Does Castro's resignation mean real change?

"My desire was always to fulfill my responsibility until my last breath." With that, Fidel Castro suggested that he had wanted to hang on to power until the very end. But the central message of the letter published early Tuesday morning on the website of Granma, Cuba's official newspaper, was that poor health was forcing him formally to relinquish power. "To my close compatriots ... I say that I will not aspire to nor accept — I repeat, I will not aspire to nor accept — the office of President of the Council of State or Commander in Chief," he wrote. His resignation, coming just days before Cuba's National Assembly is to vote for a new leader, brings an end to nearly fifty years of rule.

"If he had presented himself for reelection, there is no doubt he would have won," says Carlos Malamud, head Latin American researcher at the Royal Elcano Institute, a Madrid think tank. "The fact that he didn't means, first, that his health is very bad, and second, that he needs to reinforce the legitimacy of his brother."

But does the resignation mean real change? After falling seriously ill with gastrointestinal disease nearly 19 months ago, Fidel, 81, temporarily handed power to his 76-year-old brother Raúl, who is now widely expected to be named President of the Council of State when the National Assembly votes on February 24. With his close ties to the Cuban military, Raúl has thus far proved a stable ruler; little detectable reform has occurred under his watch. That consistency owes at least a partial debt to the control that Fidel has continued to exercise, even from his sickbed.
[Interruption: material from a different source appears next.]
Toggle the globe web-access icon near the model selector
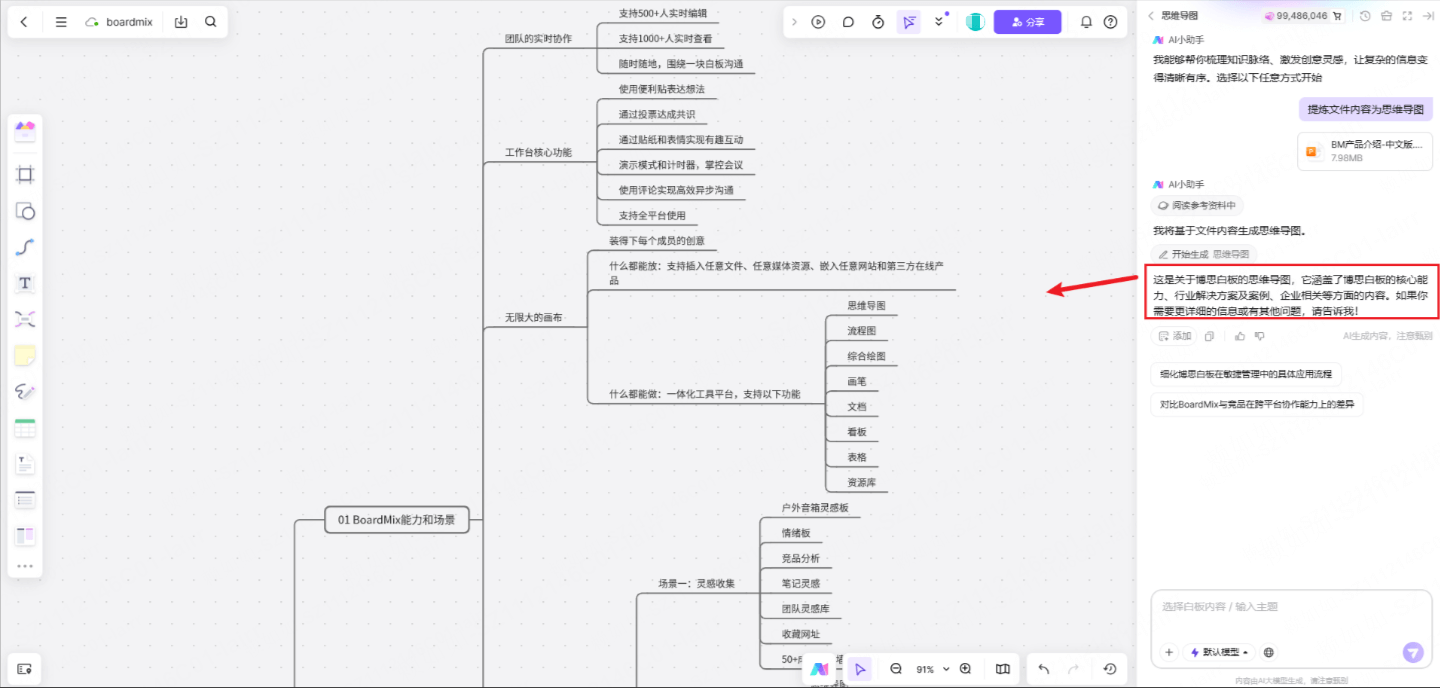The width and height of the screenshot is (1440, 688). (1268, 652)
"Raúl has proposed changes, but nothing's been done. Fidel is always there, monitoring him, tutoring him," says Luís Manuel García, editor of Encuentros, a Madrid-based magazine focused on Cuban affairs. "He's acted as a counterweight to his brother." Malamud expects that even now, that role will not change. "Fidel will continue to be the guardian of orthodoxy. He'll continue to block any change."

Although experts like García see Raúl as more naturally open, a lot will hang, then, on how long Fidel survives. "On his own, I think he would want to make some timid economic reforms, some timid steps toward openness," says García. "Raúl has a greater awareness that there's paralysis in Cuban society today, a dangerous sense of immobility."

But at least one person who knows the two brothers personally doubts that, even with Fidel gone, Raúl will initiate change. Idámis Menéndez, Fidel's former daughter-in-law who has lived in Barcelona since 2001 and is no longer permitted to return to Cuba, says, " Raúl thinks very differently than Fidel. But he's lived his whole life in his brother's shadow, and the ministers and everyone else in the government are still the same. Raúl's not going to do anything now that would jeopardize his own interests."